――2025年1月に「社内カンパニー制」の導入という大掛かりな組織改編を実施しました。その狙いは何ですか。 

日本事業の強靱化・再構築を加速させるため、国内を三つのエリアに再編しました。北海道・東北を「Eastカンパニー」、中国・四国・九州を「Westカンパニー」、そしてカンパニーという呼称ではありませんが、東名阪(東京・名古屋・大阪)を一くくりにする形に改めています。 

再編の目的は、経営判断を速め、各エリアのマーケット特性に最適化した事業を展開するためです。

当社のビジネス手法や組織体制は、長らく全国一律でサービス提供することを前提としてきました。しかし、実際に求められるサービスの内容や規模はエリアごとに大きな違いがあります。例えば、東京、九州、北海道では、全く異なります。それを各エリアの実態に即応できる体制に改めました。人事配置や組織変更などに関する権限も各カンパニーに委譲し、経営の自由度を高めていきます。

東名阪エリアは世界戦略の起点になる

 ――事業環境が大きく変化する中で、各エリアで求めるものや目指す方向性に違いが生じてきたということですね。 

その通りです。EastとWestの両カンパニーでは、売り上げ拡大よりも、利益率と資本効率の向上を重視していきます。このエリアには、いまだ機能を十分に生かし切れていない資産、マーケットと地域事情の変化によって、以前ほど使い切れていない資産が眠っています。それらを有効活用していくことで資本効率を高め、利益率の向上を目指します。状況次第で事業の入れ替えも選択肢に入れます。そうしたもろもろの経営判断をスピーディーに進めていきます。 

他方、東名阪エリアでは、売り上げ拡大と利益の最大化にこだわっていきます。これら大都市圏には、グローバル展開する大企業のほか、大手外資系企業の拠点などが集積し、NXグループのグローバル事業を展開する起点になるからです。 

グローバル市場を主戦場とする顧客に対し、サプライチェーン(SC)のエンド・ツー・エンドのソリューションを提供していくというNXグループの戦略上、非常に重要なエリアになります。 

――売り上げ・利益の拡大に向けた戦略として、顧客をサポート・管理するアカウントマネジメントの強化を打ち出しました。大手顧客の営業窓口となる「アカウント事業所」の設置を進めています。

日系グローバル企業など175社を対象にアカウント事業所を設置します。25年1月時点でほぼ半数に当たる84社に対して専任の営業責任者を配置しており、残りも25年の早い段階で配置が完了します。対象顧客は半導体、モビリティ、電機・電子など当社が重点産業に位置付けている業種が中心です。

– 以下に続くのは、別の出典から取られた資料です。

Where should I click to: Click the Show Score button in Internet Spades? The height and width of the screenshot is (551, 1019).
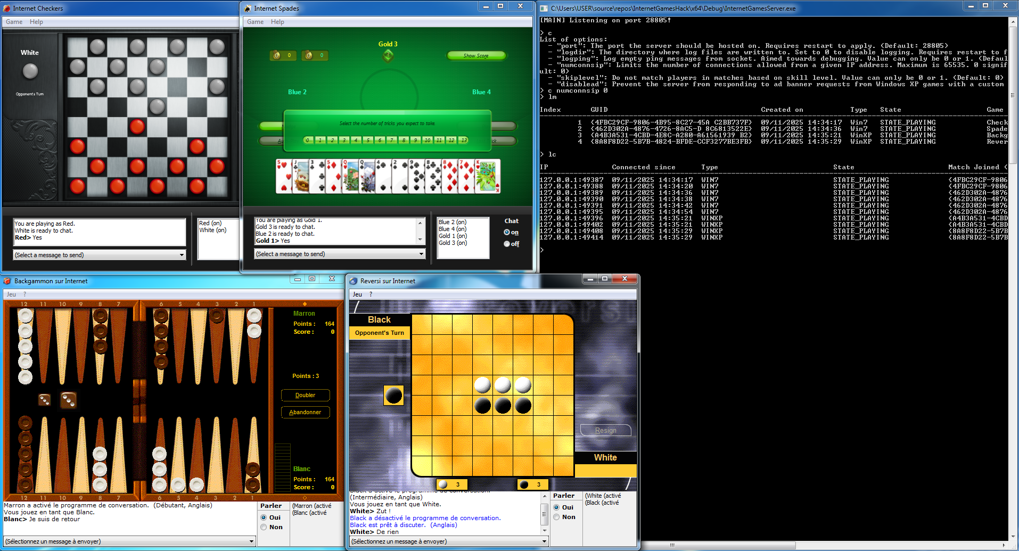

アカウント事業所の営業責任者は、それぞれの顧客の全社的な営業窓口となり、物流改善に向けたソリューションを提案するだけでなく、実際にフォワーディング(集荷・混載)や倉庫などのオペレーション部門と緊密に連携して高品質なサービスを提供します。

例えば、顧客の意思決定部門が東京にある場合でも、実際のサービスを行う現場は地方や海外に広がっています。営業責任者はSCのエンド・ツー・エンドを捉えながら、各部門と連携してアカウントマネジメントを展開していくわけです。

顧客によっては、当社のサービスが一部にとどまっている場合もあります。そこで、アカウントマネジメント体制を深化させ、より広い範囲で当社のサービスを使っていただく機会を増やしていきます。